[THE RECORDS]:

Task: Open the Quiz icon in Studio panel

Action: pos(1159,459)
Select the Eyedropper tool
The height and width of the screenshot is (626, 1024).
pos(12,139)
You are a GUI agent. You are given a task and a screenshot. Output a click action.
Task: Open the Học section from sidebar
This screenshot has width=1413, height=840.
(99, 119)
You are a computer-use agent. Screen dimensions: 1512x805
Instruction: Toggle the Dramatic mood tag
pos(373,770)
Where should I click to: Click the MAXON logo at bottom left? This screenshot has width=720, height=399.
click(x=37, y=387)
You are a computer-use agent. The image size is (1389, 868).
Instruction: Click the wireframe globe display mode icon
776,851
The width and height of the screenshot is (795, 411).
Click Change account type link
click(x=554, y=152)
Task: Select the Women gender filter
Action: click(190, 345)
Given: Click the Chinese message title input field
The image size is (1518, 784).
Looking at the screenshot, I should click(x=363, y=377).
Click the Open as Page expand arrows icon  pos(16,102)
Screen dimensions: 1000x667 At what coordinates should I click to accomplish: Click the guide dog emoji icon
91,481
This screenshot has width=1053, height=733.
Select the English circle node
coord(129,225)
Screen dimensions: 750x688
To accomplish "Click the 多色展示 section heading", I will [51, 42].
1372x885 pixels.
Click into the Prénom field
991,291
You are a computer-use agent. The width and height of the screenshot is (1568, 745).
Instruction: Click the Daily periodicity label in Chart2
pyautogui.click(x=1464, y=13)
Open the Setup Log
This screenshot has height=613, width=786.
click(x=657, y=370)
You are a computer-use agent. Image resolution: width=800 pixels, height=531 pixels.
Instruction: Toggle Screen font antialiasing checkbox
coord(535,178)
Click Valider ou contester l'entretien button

[SET PROBLEM]:
Return all of the data above again, line for line, with no changes.

[ANSWER TO THE EXERCISE]:
Task: Open the Quiz icon in Studio panel

Action: pos(1159,459)
Select the Eyedropper tool
The height and width of the screenshot is (626, 1024).
pos(12,139)
You are a GUI agent. You are given a task and a screenshot. Output a click action.
Task: Open the Học section from sidebar
This screenshot has width=1413, height=840.
(99, 119)
You are a computer-use agent. Screen dimensions: 1512x805
Instruction: Toggle the Dramatic mood tag
pos(373,770)
Where should I click to: Click the MAXON logo at bottom left? This screenshot has width=720, height=399.
click(x=37, y=387)
You are a computer-use agent. The image size is (1389, 868).
Instruction: Click the wireframe globe display mode icon
776,851
The width and height of the screenshot is (795, 411).
Click Change account type link
click(x=554, y=152)
Task: Select the Women gender filter
Action: click(190, 345)
Given: Click the Chinese message title input field
The image size is (1518, 784).
Looking at the screenshot, I should click(x=363, y=377).
Click the Open as Page expand arrows icon  pos(16,102)
Screen dimensions: 1000x667 At what coordinates should I click to accomplish: Click the guide dog emoji icon
91,481
This screenshot has width=1053, height=733.
Select the English circle node
coord(129,225)
Screen dimensions: 750x688
To accomplish "Click the 多色展示 section heading", I will [51, 42].
1372x885 pixels.
Click into the Prénom field
991,291
You are a computer-use agent. The width and height of the screenshot is (1568, 745).
Instruction: Click the Daily periodicity label in Chart2
pyautogui.click(x=1464, y=13)
Open the Setup Log
This screenshot has height=613, width=786.
click(x=657, y=370)
You are a computer-use agent. Image resolution: width=800 pixels, height=531 pixels.
Instruction: Toggle Screen font antialiasing checkbox
coord(535,178)
Click Valider ou contester l'entretien button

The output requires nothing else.